[Dataset records]

━━━━━━━━

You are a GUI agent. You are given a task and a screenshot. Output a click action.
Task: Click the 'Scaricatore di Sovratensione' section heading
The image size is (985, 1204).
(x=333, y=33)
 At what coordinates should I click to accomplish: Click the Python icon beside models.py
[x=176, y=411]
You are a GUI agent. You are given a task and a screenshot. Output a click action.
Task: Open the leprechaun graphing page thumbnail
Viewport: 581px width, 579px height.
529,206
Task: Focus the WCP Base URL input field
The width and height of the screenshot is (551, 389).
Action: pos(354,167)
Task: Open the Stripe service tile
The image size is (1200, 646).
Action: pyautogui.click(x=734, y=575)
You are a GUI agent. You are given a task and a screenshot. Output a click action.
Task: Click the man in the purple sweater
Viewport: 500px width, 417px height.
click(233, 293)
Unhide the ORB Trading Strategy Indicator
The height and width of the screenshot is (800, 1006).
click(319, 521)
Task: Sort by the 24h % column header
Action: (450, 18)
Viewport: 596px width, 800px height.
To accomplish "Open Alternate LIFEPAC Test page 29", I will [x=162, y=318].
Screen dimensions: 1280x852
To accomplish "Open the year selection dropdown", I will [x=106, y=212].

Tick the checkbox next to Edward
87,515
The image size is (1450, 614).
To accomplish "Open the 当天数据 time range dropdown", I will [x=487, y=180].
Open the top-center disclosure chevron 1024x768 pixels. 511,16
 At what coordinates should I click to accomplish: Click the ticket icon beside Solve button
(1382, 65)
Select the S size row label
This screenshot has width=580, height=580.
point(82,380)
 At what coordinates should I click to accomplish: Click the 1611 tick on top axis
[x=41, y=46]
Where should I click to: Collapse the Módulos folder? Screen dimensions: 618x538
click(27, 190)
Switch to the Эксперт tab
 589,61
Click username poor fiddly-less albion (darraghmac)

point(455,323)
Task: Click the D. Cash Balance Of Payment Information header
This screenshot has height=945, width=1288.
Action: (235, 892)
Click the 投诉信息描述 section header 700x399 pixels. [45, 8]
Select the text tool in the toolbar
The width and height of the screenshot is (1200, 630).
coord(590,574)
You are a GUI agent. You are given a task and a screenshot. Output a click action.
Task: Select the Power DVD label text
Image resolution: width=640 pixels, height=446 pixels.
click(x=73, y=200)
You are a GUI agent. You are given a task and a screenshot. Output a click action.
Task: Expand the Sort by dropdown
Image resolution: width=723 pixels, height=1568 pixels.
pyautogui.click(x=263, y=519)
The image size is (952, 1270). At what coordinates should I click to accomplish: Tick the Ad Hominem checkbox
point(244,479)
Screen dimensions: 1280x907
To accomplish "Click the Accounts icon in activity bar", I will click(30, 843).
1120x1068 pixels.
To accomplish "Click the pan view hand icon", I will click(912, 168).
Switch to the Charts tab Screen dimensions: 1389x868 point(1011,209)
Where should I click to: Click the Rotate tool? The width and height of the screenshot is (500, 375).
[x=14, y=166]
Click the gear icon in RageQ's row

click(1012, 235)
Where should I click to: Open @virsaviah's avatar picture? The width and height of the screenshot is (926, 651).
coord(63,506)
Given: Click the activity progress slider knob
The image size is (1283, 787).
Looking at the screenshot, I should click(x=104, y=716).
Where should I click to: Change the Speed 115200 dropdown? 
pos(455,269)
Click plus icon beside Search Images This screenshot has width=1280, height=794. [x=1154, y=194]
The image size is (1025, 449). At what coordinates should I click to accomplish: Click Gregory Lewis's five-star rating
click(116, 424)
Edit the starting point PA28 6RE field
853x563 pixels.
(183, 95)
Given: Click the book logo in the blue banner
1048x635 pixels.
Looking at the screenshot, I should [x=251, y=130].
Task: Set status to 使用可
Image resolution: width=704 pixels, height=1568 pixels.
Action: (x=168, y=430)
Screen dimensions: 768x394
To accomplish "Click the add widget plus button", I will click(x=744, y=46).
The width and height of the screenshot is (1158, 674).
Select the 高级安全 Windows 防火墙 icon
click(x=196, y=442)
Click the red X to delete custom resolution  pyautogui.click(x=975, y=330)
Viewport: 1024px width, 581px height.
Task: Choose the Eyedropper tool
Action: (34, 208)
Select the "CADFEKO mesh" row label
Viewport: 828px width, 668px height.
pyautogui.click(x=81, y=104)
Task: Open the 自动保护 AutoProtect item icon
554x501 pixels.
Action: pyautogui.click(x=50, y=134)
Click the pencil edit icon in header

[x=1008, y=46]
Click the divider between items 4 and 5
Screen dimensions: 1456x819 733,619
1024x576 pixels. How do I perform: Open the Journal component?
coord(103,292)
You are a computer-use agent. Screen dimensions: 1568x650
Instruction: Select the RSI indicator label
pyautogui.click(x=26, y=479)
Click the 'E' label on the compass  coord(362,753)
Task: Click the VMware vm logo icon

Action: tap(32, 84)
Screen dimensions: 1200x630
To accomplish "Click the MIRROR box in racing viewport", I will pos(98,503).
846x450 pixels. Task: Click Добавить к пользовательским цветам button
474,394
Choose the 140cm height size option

━━━━━━━━

INSTRUCTIONS FOR THE TASK -> Which lines of the data above contain the string "text"? Copy each of them.

YOUR RESPONSE ->
Select the text tool in the toolbar
Task: Select the Power DVD label text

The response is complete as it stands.